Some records

•••••

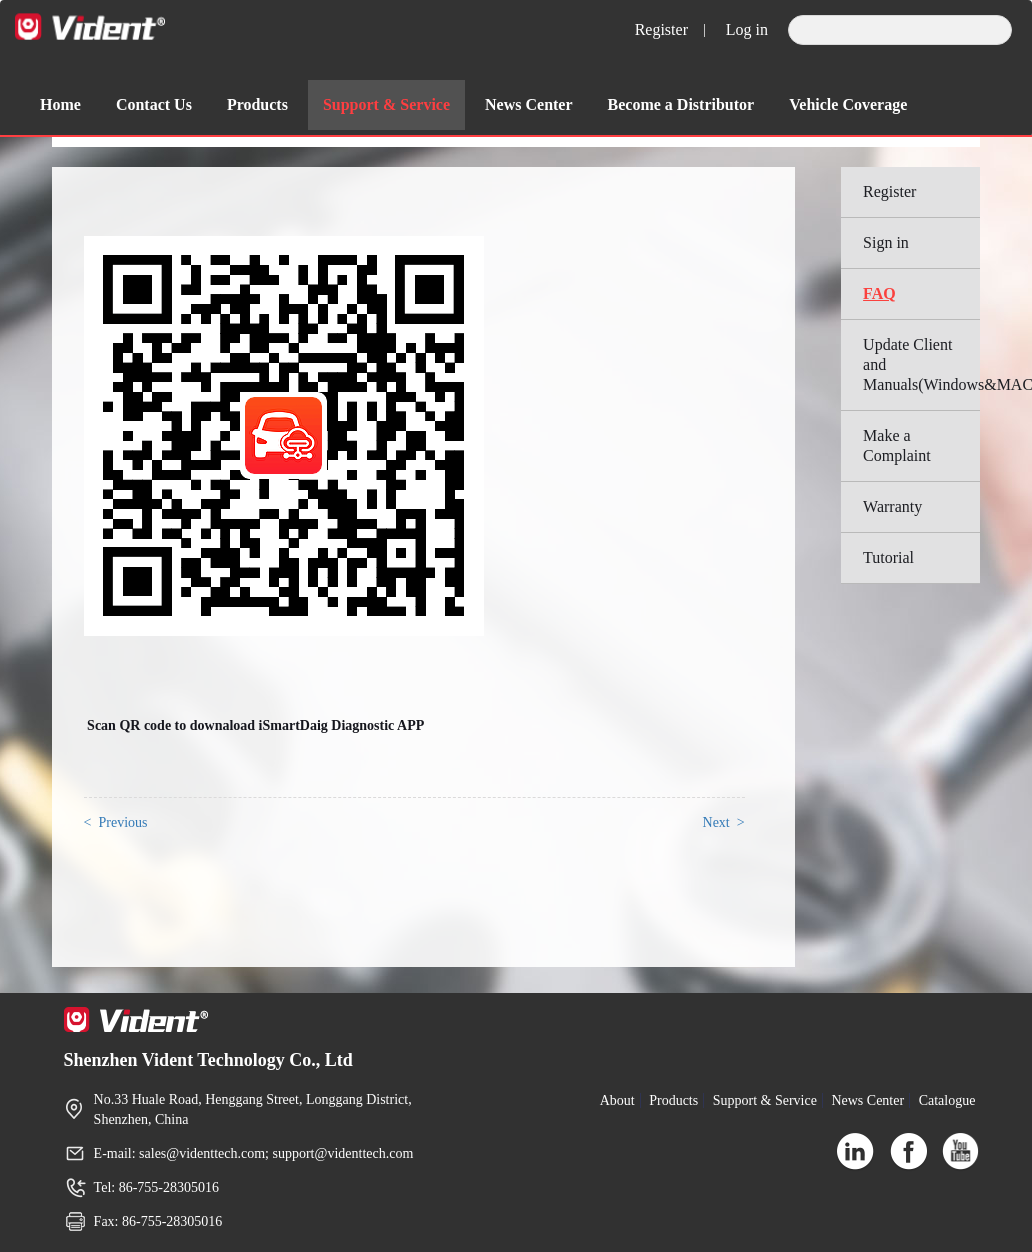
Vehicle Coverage (848, 104)
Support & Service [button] (386, 104)
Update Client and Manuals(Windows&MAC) (921, 364)
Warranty (892, 506)
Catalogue (947, 1100)
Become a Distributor (681, 104)
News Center (529, 104)
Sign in (886, 242)
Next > (724, 822)
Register (661, 29)
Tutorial (888, 557)
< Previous (116, 822)
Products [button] (257, 104)
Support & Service (765, 1100)
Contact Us (154, 104)
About (617, 1100)
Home (60, 104)
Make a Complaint (897, 445)
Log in (747, 29)
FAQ (879, 293)
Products (673, 1100)
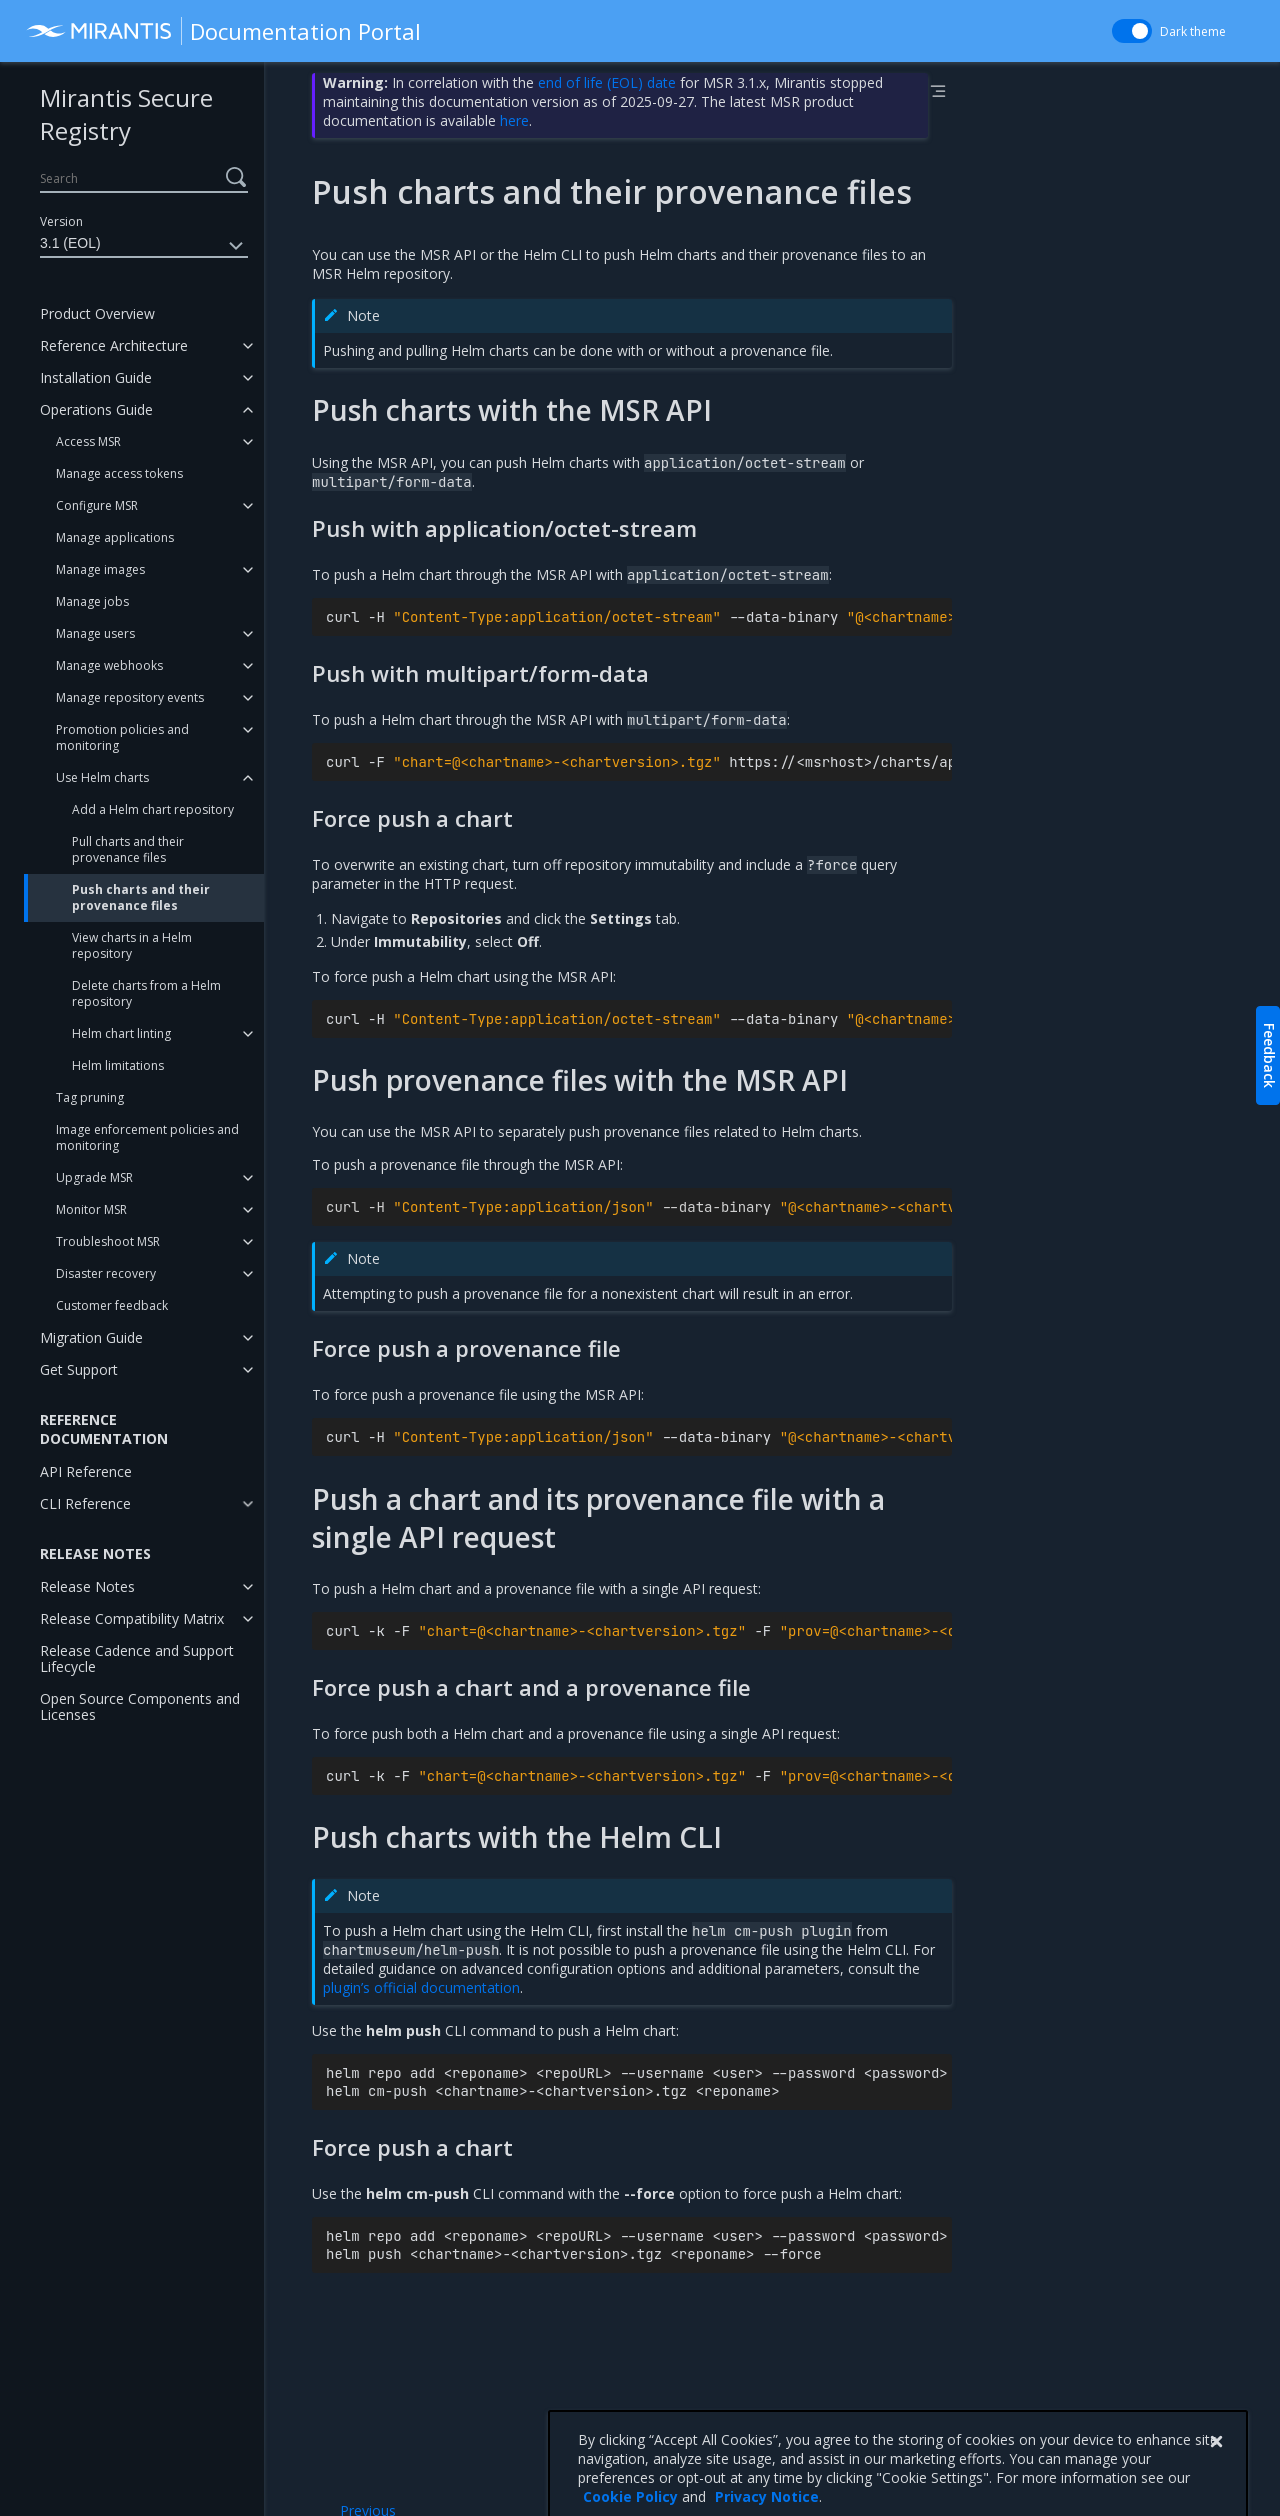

•••••

Give the material again with every "Support & Service" replaced by "Help & Service" and everything else unchanged. Leave out the pictures.

== Exercise solution ==
Vehicle Coverage (848, 104)
Help & Service [button] (386, 104)
Update Client and Manuals(Windows&MAC) (921, 364)
Warranty (892, 506)
Catalogue (947, 1100)
Become a Distributor (681, 104)
News Center (529, 104)
Sign in (886, 242)
Next > (724, 822)
Register (661, 29)
Tutorial (888, 557)
< Previous (116, 822)
Products [button] (257, 104)
Help & Service (765, 1100)
Contact Us (154, 104)
About (617, 1100)
Home (60, 104)
Make a Complaint (897, 445)
Log in (747, 29)
FAQ (879, 293)
Products (673, 1100)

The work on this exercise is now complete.